The league and it’s ice guru, Dan Craig, handle this by mostly operating at night, slowly building the thickness of the ice by consistently spraying the ice for days leading up to the game.
"When we make the ice in warm locations, we change our schedule to account for the sun," Craig told AccuWeather.com last year when preparing for a game in Denver. "We put thermal tarps on the ice during the day, and work overnight, all night, when the temperatures decrease in order to make the ice. Plus, the game will be played at night, after sundown to allow for optimal conditions."

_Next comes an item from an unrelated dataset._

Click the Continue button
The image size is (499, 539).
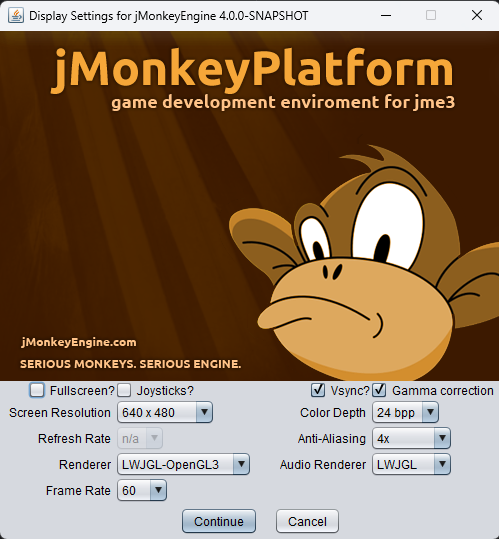(219, 521)
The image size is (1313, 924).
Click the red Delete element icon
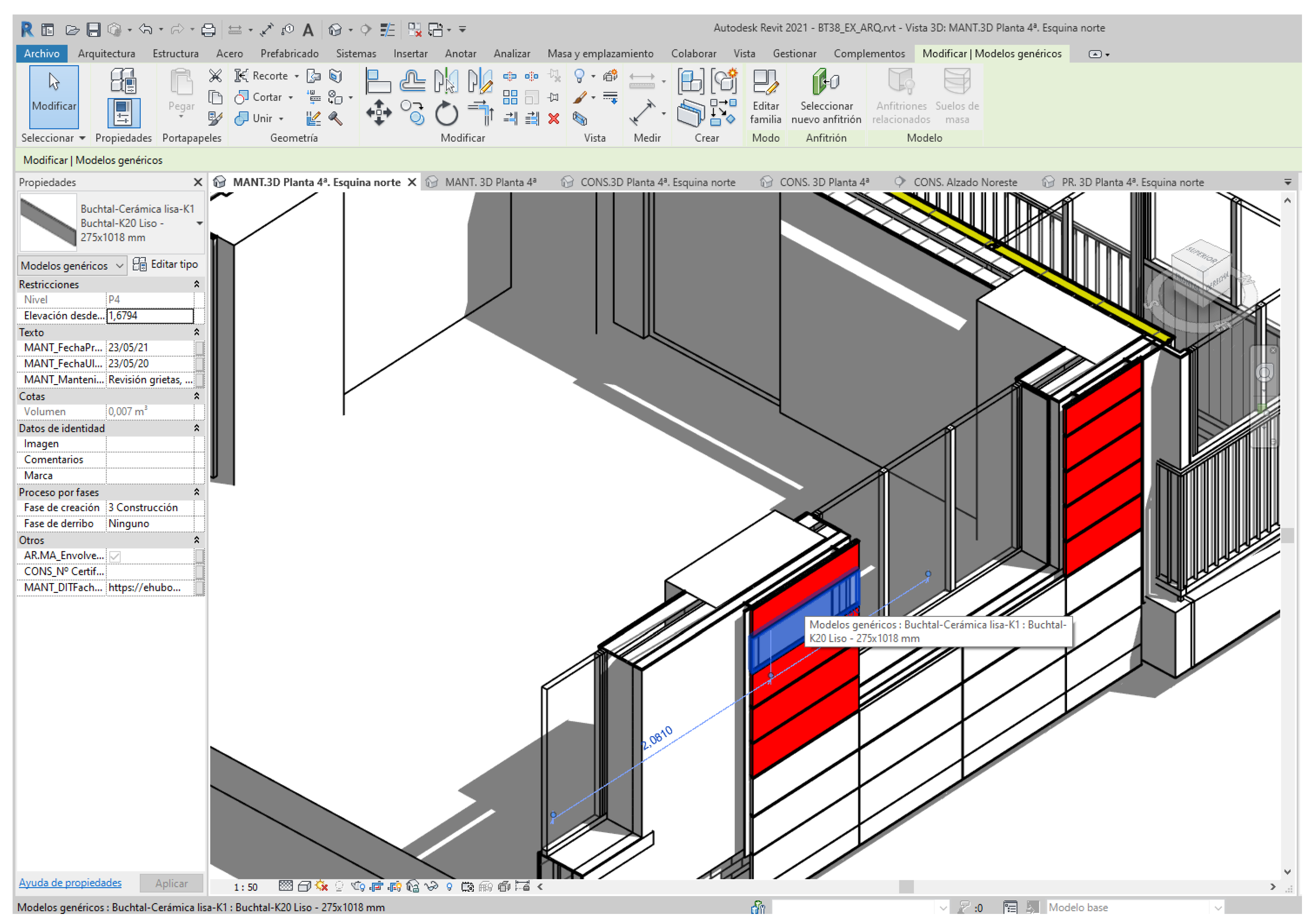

With that said, the temperature itself shouldn’t be an issue. The NHL has dealt with this exact scenario in the recent past.
But the rain ...
Back in 2011, ironically also at Heinz Field, the Penguins vs. Capitals Winter Classic was delayed from a 1 p.m. start to an 8 p.m. start due to rain. The game ultimately went off without a hitch (aside from some minor puddling) but we could see a similar situation this weekend as well.
Let’s talk first about Friday, when both teams are scheduled to practice on the outdoor ice in the afternoon. The Penguins have a 2:15 p.m. practice on the schedule, while the Flyers have a 5 p.m. practice scheduled. If it’s raining at any time during those practice sessions, the teams will probably have to take it inside somewhere.
That brings us to the overnight rain in the forecast Friday evening into Saturday afternoon, which could cause a headache for the ice crew as they make that last minute prep. If the rain comes down gradually, it’s not much of a problem since ... you know, it’s water. It gets cold and simply becomes more ice. But if it comes down quickly, even if it’s light, it can re-freeze and make the ice a bumpy safety hazard. If it comes down fast and hard, it’ll create puddles. You can’t really skate or move a puck in puddles.
It would be an embarrassment for the NHL to play a game on national television that looks like this:
Start of the 2nd period. pic.twitter.com/VQHPzZZpK2— Tom Gazzola (@TomGazzola) January 8, 2017
(I still can’t believe the AHL let them play like that.)
The tl;dr version of all this is that we’ll have to keep watching the weather forecast. While the current forecast calls for the rain to subside before puck drop, there’s always the chance that the weather conditions impact the ice building process this week. And when it comes to game day, there’s always the chance that the forecast shifts to something that creates less-than-ideal playing conditions.
The NHL has never had to cancel or move the date of an outdoor game due to weather, so you could look at this thing in one of two ways: don’t bet against them, or maybe their luck has run out. Guess we’ll find out in a few days.